Raphaël et la maraude !

Je rencontrais Raphaël ce matin-là autour d’un café-croissant. Il avait une histoire en réserve à me partager. Depuis quelques temps, il s’était engagé dans une maraude avec une petite équipe des Restos du Cœur. Et 2 soirs par semaine, ils partaient à la rencontre des isolés, pour apporter une parole, un café, un sandwich, et parfois écouter, quand c’était possible.

Un de ces soirs où la rencontre s’est faite, l’homme présentait des signes de ceux qui vont bientôt s’esquiver. Raphaël reconnaissait ces traits qu’il avait vu chez son père, ceux des derniers moments. Étrange rencontre sur ce pavé froid et sombre, ou coïncidence douloureuse ? Le souvenir a surgi avec toutes les interrogations. Ce même père qui l’avait martyrisé, violenté, le laissant impuissant, était parti sans un mot de pardon, sans regret.

Il lui restait l’emprunte de la perversion, les stigmates de la souffrance et du désordre où tout est inversé, un monde à l’envers, où Dieu se fait lointain, tout en étant intimement présent.

Alors ce soir-là, de nouveau, l’impuissance : le groupe n’était pas habilité à faire autre chose qu’avoir un contact. Lourd ! Quels regrets, l’homme aurait-il pu laisser, quelle confession aurait-il pu faire pour s’échapper de cette vie d’errance, un peu plus léger ? C’était la mission de Raphaël, devenu prêtre, et même là, il ne pouvait pas l’accomplir !

La maraude a repris son chemin, mais il était prévu que le cœur blessé soit un peu consolé. Et, à l’angle de la rue suivante, une antenne de la Croix Rouge était en veille avec un médecin. Une présence vraiment inespérée. Alors Raphaël leur a indiqué l’endroit où l’homme reposait. C’était le seul geste qu’il pouvait faire, devant cet impossible, un petit caillou blanc déposé par le Seigneur sur son chemin.

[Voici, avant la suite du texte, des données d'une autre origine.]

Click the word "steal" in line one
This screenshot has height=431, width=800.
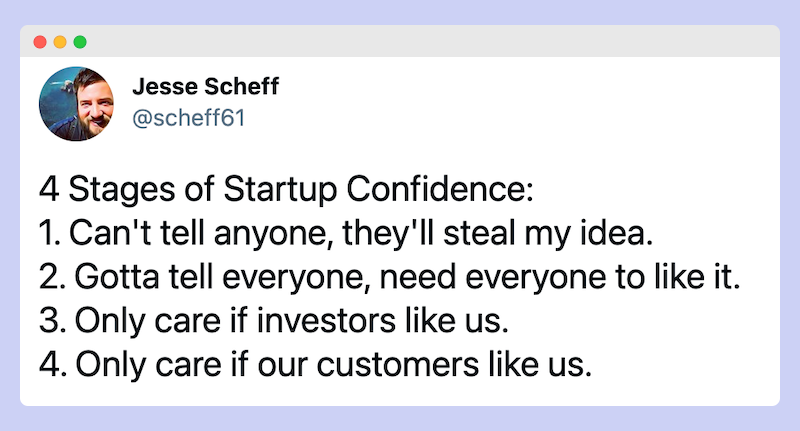[479, 234]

Pour une victime, il y a un réel apaisement à voir l’homme qui a endommagé sa vie, s’amender et reconnaître sa faute, devenir enfin responsable de ses actes et des dégâts qu’il a provoqués. Ça n’a pas été le cas pour Raphaël et la rencontre a réactivé la blessure. Mais pouvoir apporter du bien à cet homme, être un peu de ce bon samaritain dont on raconte la générosité dans les évangiles, lui a permis un petit rétablissement. « Je n’ai pas pu sauver mon père, mais je me suis vu comme le partenaire choisi par le Seigneur pour soulager la vie de cet homme».